The input and output file formats should be as follows. The format is a strict requirement as we
will run automated tests on the program.
Input Output
1,3,
4,2,5
7,8,6
L,D,R,D
L → Move blank tile left, R → Move blank tile right
D → Move blank tile down, U → Move blank tile up
Note: If any of your moves is illegal (e.g., moves the blank space out-of-bounds) then the
output is considered a failure.
Sample puzzles:
You can use the puzzleGenerator.py provided with the assignment on blackboard.
There will be a randomly generated configuration of a puzzle with size N (N=3 for 8-puzzle and N=4 for
15-puzzle) written to OUTPUT_FILE_PATH.
python puzzleGenerator.py N D OUTPUT_FILE_PATH
Starting from the solved configuration of a puzzle with size N, we do D random moves and write the
output to OUTPUT_FILE_PATH.
Note: This version, by design, always generates solvable puzzles.

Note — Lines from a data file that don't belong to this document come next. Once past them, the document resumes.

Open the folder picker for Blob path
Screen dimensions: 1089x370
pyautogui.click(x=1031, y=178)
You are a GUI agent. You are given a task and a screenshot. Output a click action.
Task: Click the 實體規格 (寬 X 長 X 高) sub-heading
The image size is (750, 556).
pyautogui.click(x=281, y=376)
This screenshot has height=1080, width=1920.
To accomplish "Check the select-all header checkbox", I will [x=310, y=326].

If you are curious to test what
happens on a completely random puzzle, which may or may not be solvable, you can use:
python puzzleGenerator.py N OUTPUT_FILE_PATH
We will evaluate your program only on solvable puzzles.
2) Output files for the two input files provided as part of the blackboard assignment.
Report
The report should include the following sections.

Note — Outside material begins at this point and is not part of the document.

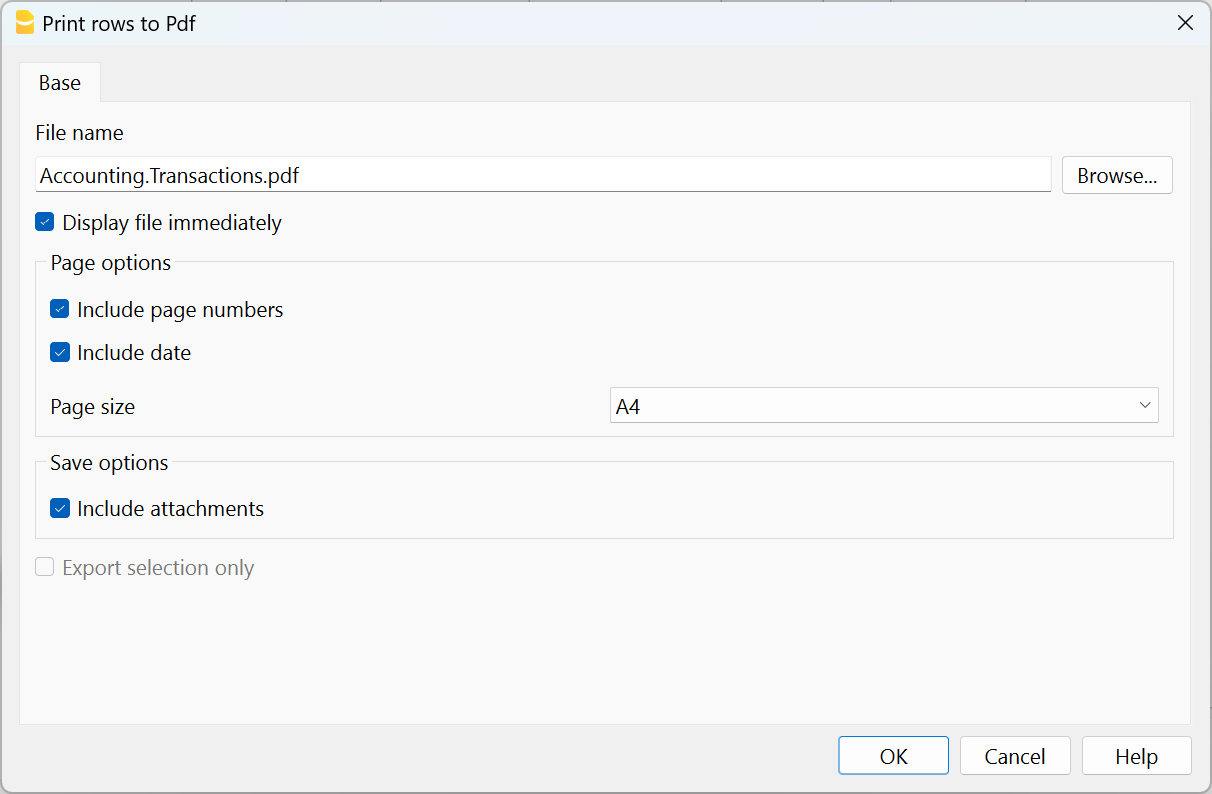Click the Banana app icon in title bar

coord(25,23)
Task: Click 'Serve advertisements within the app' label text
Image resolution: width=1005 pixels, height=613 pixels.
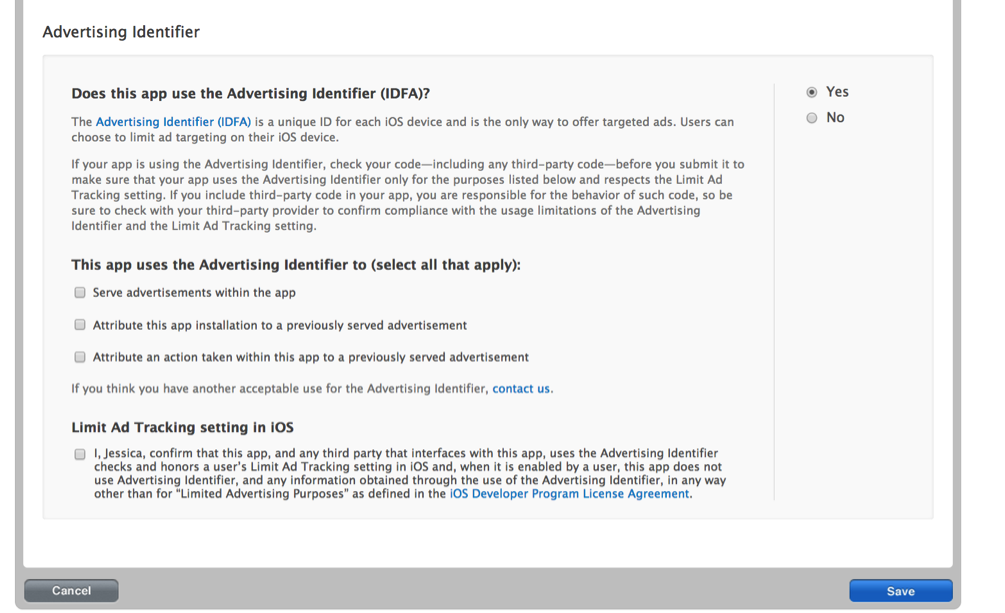Action: (x=194, y=293)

1. Heuristics – Describe the two heuristics you used for A*. Show why they are consistent
and why h1
dominates h2
.
2. Memory issue with A* — Describe the memory issue you ran into when running A*. Why
does this happen? How much memory do you need to solve the 15-puzzle?
3. Memory-bounded algorithm – Describe your memory bounded search algorithm. How
does this address the memory issue with A* graph search. Is this algorithm complete? Is
it optimal? Give a brief complexity analysis. This analysis doesn’t have to be rigorous but
clear enough and correct.
4. A table describing the performance of your A* and memory-bounded implementations
on a randomly drawn set of 20 solvable puzzles. You should tabulate the number of
states explored, time (in milliseconds) to solve the problem, and the depth at which the
solution was found for both heuristics.
Grading
1. A* implementation (50 points)
a. Points will be deducted for failures on solvable puzzles.
b. Points will also be deducted if you implementation doesn’t solve the problems
within a reasonable amount of time, reasonable being 30 seconds or less.
c. If your output includes a sequence that leads to an illegal state (i.e. space is
outside the tile) then it is considered a failure.
d. If it doesn’t solve any of the tested puzzles then you will get a zero.
2. Memory bounded search (30 points) — Same as above.
3. Report (20 points) — Five points for each section.